Description

@antfu/utils is a collection of common JavaScript / TypeScript utils. It is vulnerable to Prototype Pollution on the deepMerge() function. This allows for modification of prototype behavior, which may result in Information Disclosure/DoS/RCE.

About the vulnerability

Prototype Pollution refers to the ability to inject properties into existing JavaScript language construct prototypes, such as objects. JavaScript allows all Object attributes to be altered, including their magical attributes such as _proto_, constructor and prototype. An attacker manipulates these attributes to overwrite, or pollute, a JavaScript application object prototype of the base object by injecting other values. Properties on the Object.prototype are then inherited by all the JavaScript objects through the prototype chain.
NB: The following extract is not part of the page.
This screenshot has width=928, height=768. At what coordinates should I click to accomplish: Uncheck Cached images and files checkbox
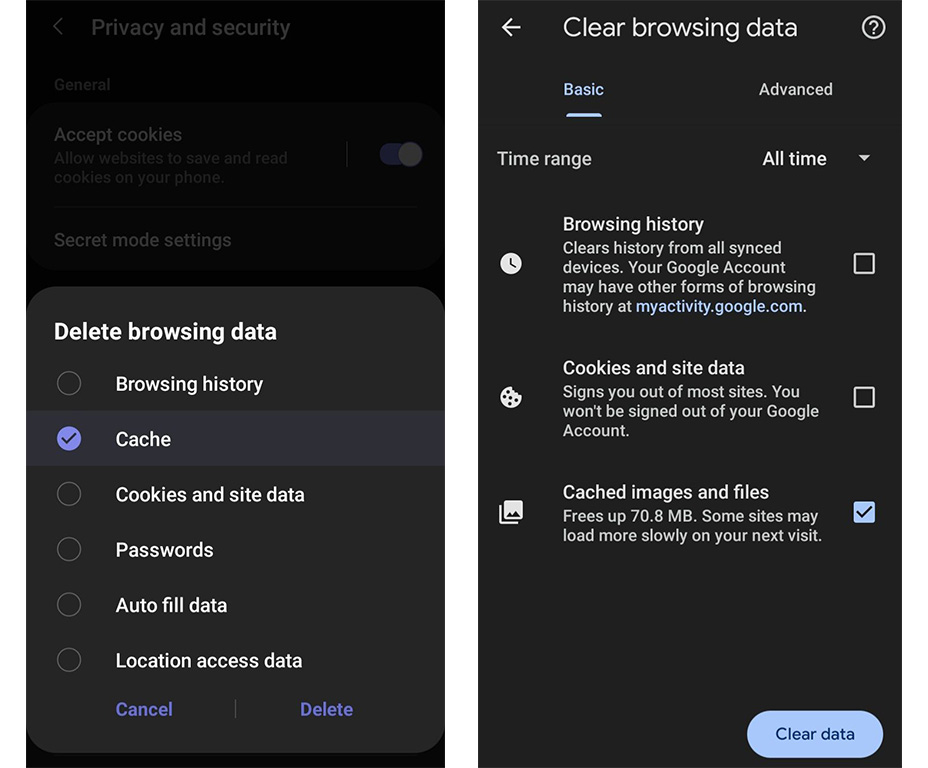point(864,512)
When that happens, this leads to either denial of service by triggering JavaScript exceptions, or it tampers with the application source code to force the code path that the attacker injects, thereby leading to remote code execution.

Proof of Concept

// PoC.js
const utils = require('@antfu/utils');
const obj = {};
const payload =  JSON.parse('{"__proto__":{"polluted":"Polluted!"}}');

console.log("Before: " + obj.polluted);
utils.deepMerge(obj, payload);
console.log("After: " + polluted);

Before: undefined
After: Polluted!

Mitigation

It can be fixed by implementing a simple validation to check for prototype keywords (__proto__, constructor and prototype), where if it exists, the function returns the object without modifying it, thus fixing the Prototype Pollution Vulnerability.

Impact

This vulnerability is capable of modification of prototype behavior, which may result in Information Disclosure/DoS/RCE.